Au moment de l’échange de propos, Louis Sleigher et Natalie Mecteau ne se connaissent que de vue. Ils se sont retrouvés assis à la même table parce qu’ils ont des amis en commun. L’ancien joueur des Nordiques de Québec et des Bruins de Boston est touché par la franchise de l’enseignante. Il a déjà fait une dépression, et comprend le désarroi de Natalie Mecteau.

Les deux forment un couple maintenant, mais il a fallu quelques détours à Natalie Mecteau avant de lui faire une place dans sa vie intime.

Le récit

Auteur du livre «Maintenant», lancé récemment et dans lequel elle raconte l’histoire de sa dépression, Mme Mecteau a mis 13 ans avant de s’avouer qu’elle n’était pas faire pour l’enseignement. Elle a passé une quatorzième année à refuser d’admettre qu’elle était plongée en pleine dépression.

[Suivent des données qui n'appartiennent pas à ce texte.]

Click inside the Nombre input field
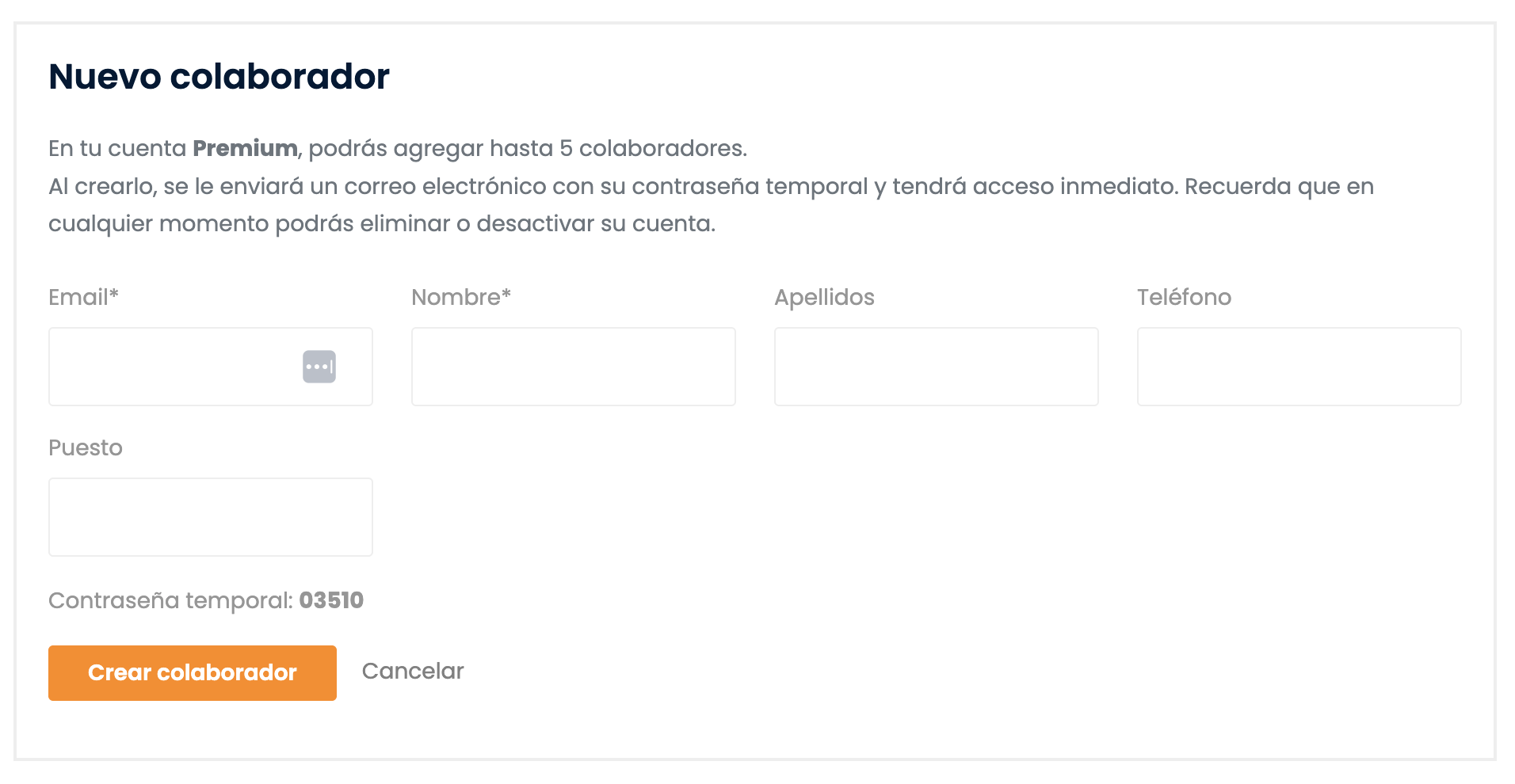Viewport: 1515px width, 784px height. point(573,366)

«Le matin, j’avais une boule dans la gorge avant d’aller à l’école. Je vivais avec la peur de ne pas avoir la crédibilité auprès des élèves. Mon temps d’enseignement était éparpillé dans des classes de trois écoles, donc trois directions. Le sentiment d’appartenance était inexistant. Je me disais: c’est ça, travailler! Ce doit être ça la vie. C’est ça, gagner ta vie. Ça se fait dans la douleur. Mon but était de prendre ma pilule, d’apprendre à endurer et à me taire. J’avais peur de rencontrer les parents, peur de décevoir. Les gros yeux que je voyais au Métro [au supermarché], ça me rentrait dedans, comme les appels des parents chez moi», se souvient-elle.

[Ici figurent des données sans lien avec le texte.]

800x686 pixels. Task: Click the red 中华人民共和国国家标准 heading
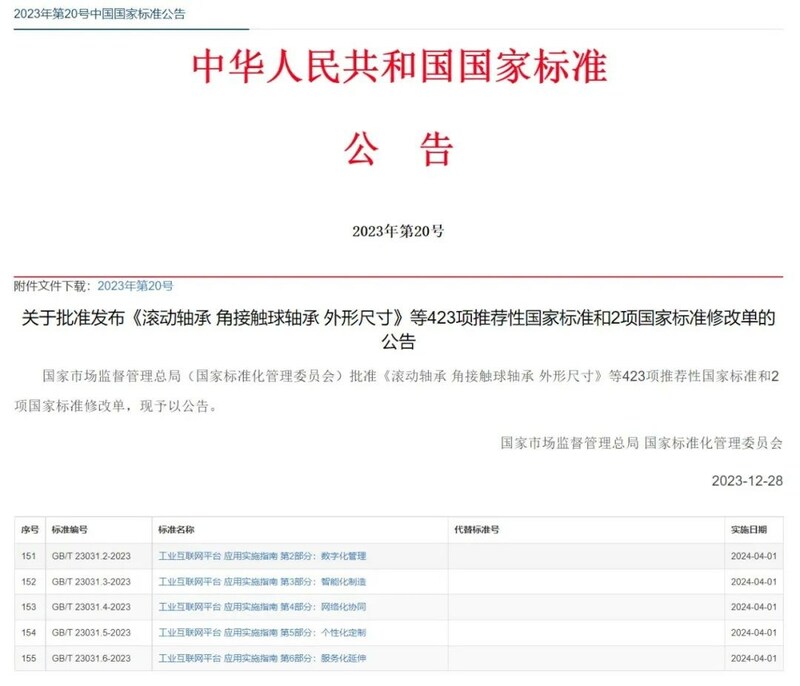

Elle s’est dirigée vers l’enseignement de l’anglais par défaut, parce que sa faiblesse en mathématiques limitait ses choix à l’université. L’enseignement lui pèse tellement qu’elle se remémore avec nostalgie les accouchements de ses deux enfants, maintenant âgés de 14 et 13 ans, et des moins beaux bouts souvent associés aux bébés.

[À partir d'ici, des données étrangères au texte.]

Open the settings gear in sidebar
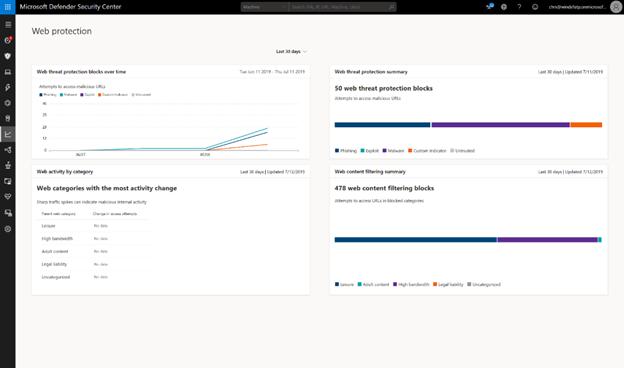624x368 pixels. point(8,229)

«Les couches, les suces, les crises le soir, emmenez-en! J’aurais eu des quintuplés juste pour ne pas retourner à l’école», dit-elle, en prenant bien soin de dire qu’elle adore son fils et sa fille.

Elle retourne enseigner peu après le début de nouveau millénaire, mais à partir de 2004, elle amorce une longue descente qui prendra une tournure précipitée en février 2009, lors du suicide d’un copain.

«Je suis en panique à l’école. Je fais comprendre aux gens qui sont là que je suis la prochaine à faire l’irréparable, le soir même si je peux», note-t-elle.

Les années 2009 et 2010 seront marquées par un long processus de prise de conscience de son état et, pour alourdir les choses, de l’accompagnement de son père, victime d’un cancer, durant les derniers mois de sa vie. Il refusera le pacte de suicide qu’elle lui propose et s’engage à veiller sur elle, d’où il sera, après sa mort.

Espoir

Après une consultation particulièrement pénible avec une spécialiste, Natalie Mecteau rencontre une omnipraticienne qui lui donnera l’humanité dont elle a besoin. «Geneviève Jobin m’a sauvée», dit-elle sans hésitation.

«Elle m’a dit : tu es une artiste. C’est vrai. J’aime la musique, chanter, rire. J’aime les couleurs. Je suis une romantique rebelle. Écouter de la musique et couper des légumes pour recevoir des amis à manger, c’est le bonheur», assure-t-elle.

Natalie Mecteau écrit depuis son adolescence, marquée par quelques durs moments avec ses collègues de classe. Elle découvre depuis trois ans que l’écriture l’aide à sortir de sa torpeur et,  surtout, à aider les autres, ce qui redonne un sens à sa vie.

Renfermée, d’une rare timidité, l’ancienne Natalie a fait place à une femme de plus en plus assurée. Depuis le lancement de son livre, elle a donné des entrevues, elle a parlé en public, et elle adore ce qui l’aurait rendue malade il y a deux ou trois ans.

«J’ai l’impression d’être dans un utérus, de ne pas être née. Je vais naître bientôt. Je n’ai rien à faire du monde que je n’aime pas», dit-elle.